The problem: Copy all records verbatim, images excluded.

Screenshot grounding data:
---

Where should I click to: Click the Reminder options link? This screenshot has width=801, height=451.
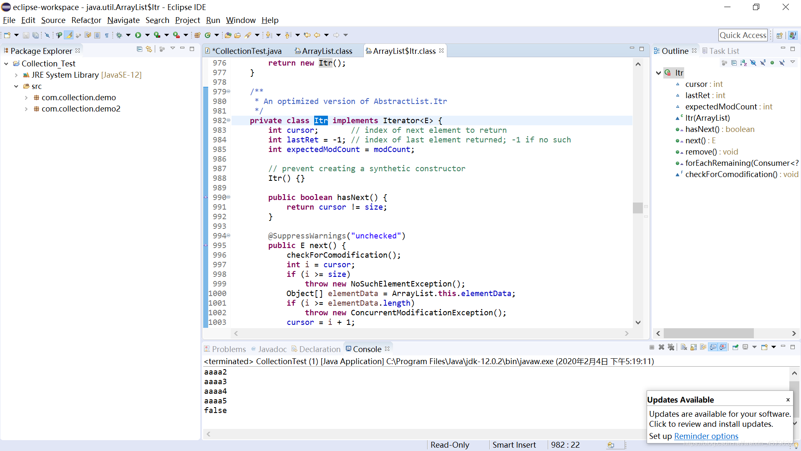tap(706, 436)
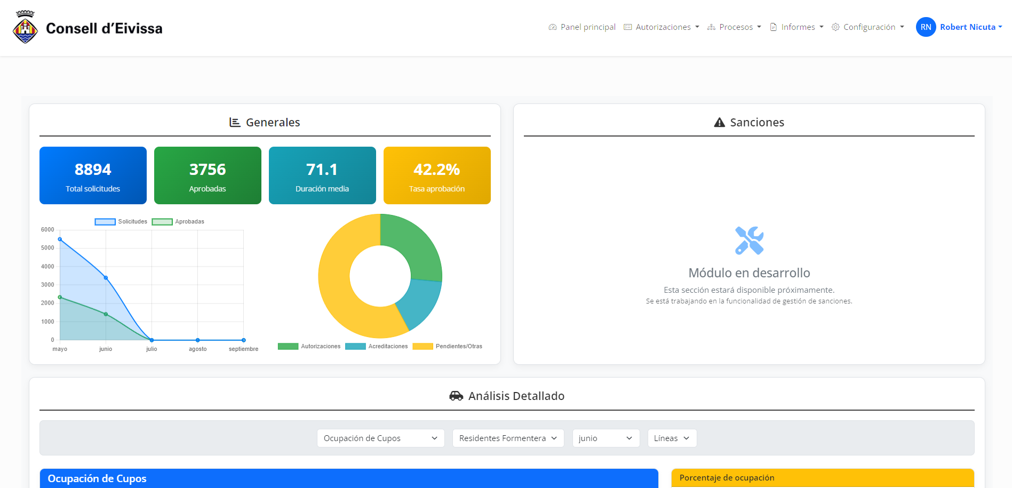Click the Total solicitudes stat card
The image size is (1012, 488).
pyautogui.click(x=93, y=175)
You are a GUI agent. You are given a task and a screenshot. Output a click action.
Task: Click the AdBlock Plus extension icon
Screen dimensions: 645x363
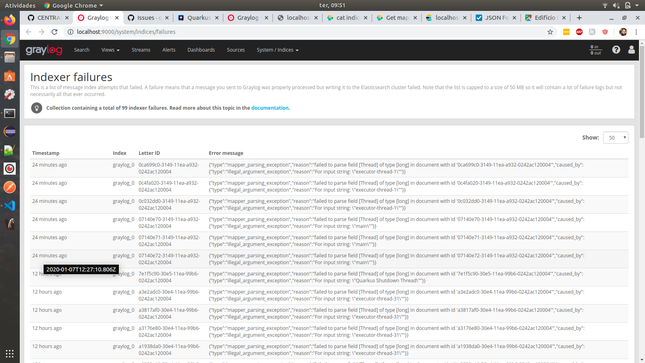[x=580, y=32]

---

Answer to this problem:
Where should I click to: Click the Reminder options link? This screenshot has width=801, height=451.
tap(706, 436)
Click the Total solicitudes stat card
The image size is (1012, 488).
pyautogui.click(x=93, y=175)
You are a GUI agent. You are given a task and a screenshot. Output a click action.
Task: Click the AdBlock Plus extension icon
Screen dimensions: 645x363
[x=580, y=32]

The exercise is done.